Please rewrite the listing below with every "dropdown" changed to "drop-down list" and all other text left as is. Leave the pictures out of your version.

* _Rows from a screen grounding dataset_
━━━━━━━━━━

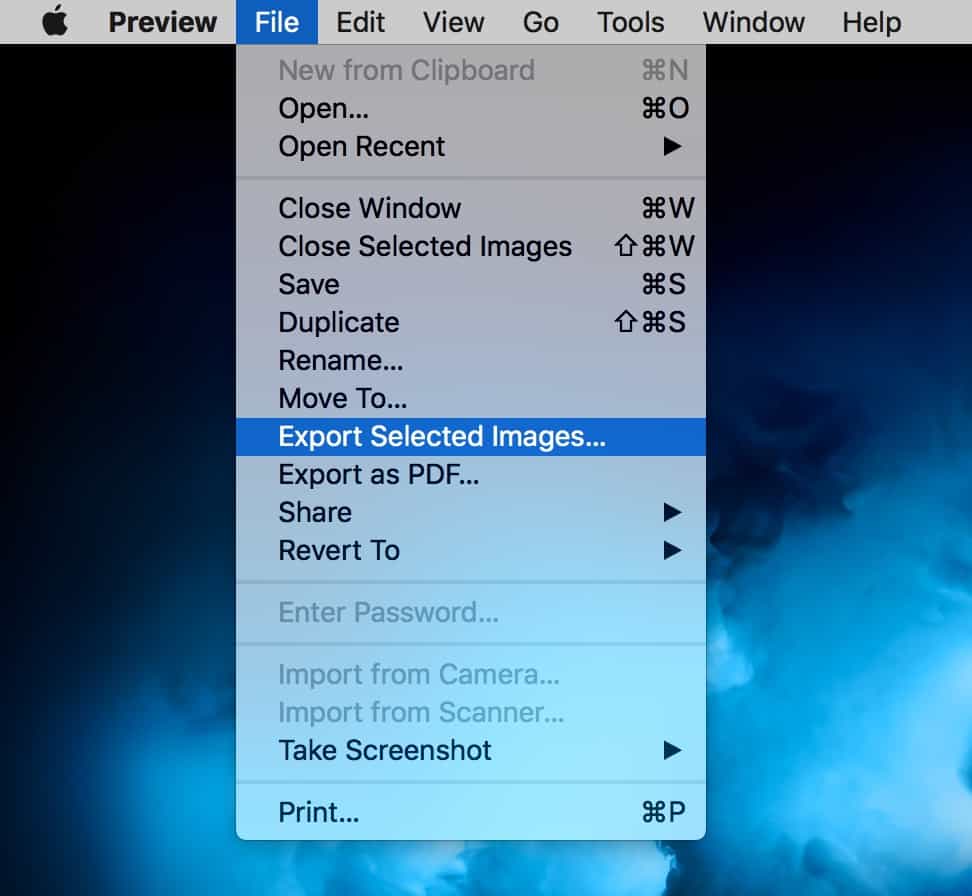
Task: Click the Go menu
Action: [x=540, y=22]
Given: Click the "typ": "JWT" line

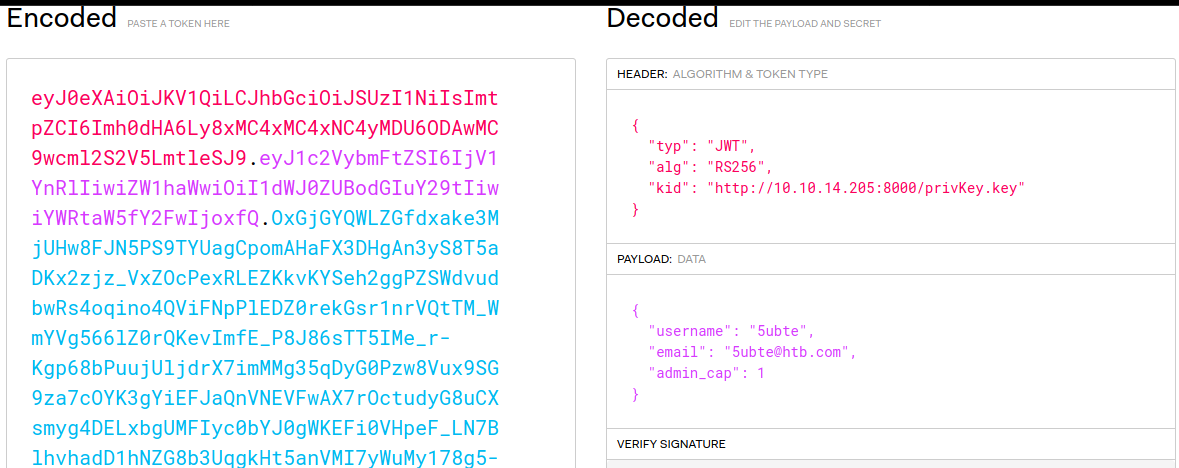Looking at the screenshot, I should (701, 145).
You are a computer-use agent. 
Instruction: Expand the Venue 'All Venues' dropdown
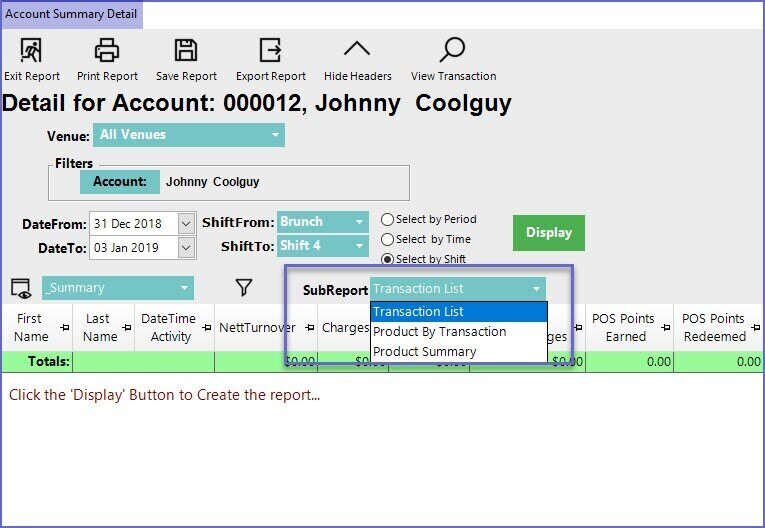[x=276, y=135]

━━━━━━━━━━

* _Solution to this problem_
Task: Click the Go menu
Action: [x=540, y=22]
Given: Click the "typ": "JWT" line

Looking at the screenshot, I should (701, 145).
You are a computer-use agent. 
Instruction: Expand the Venue 'All Venues' drop-down list
[x=276, y=135]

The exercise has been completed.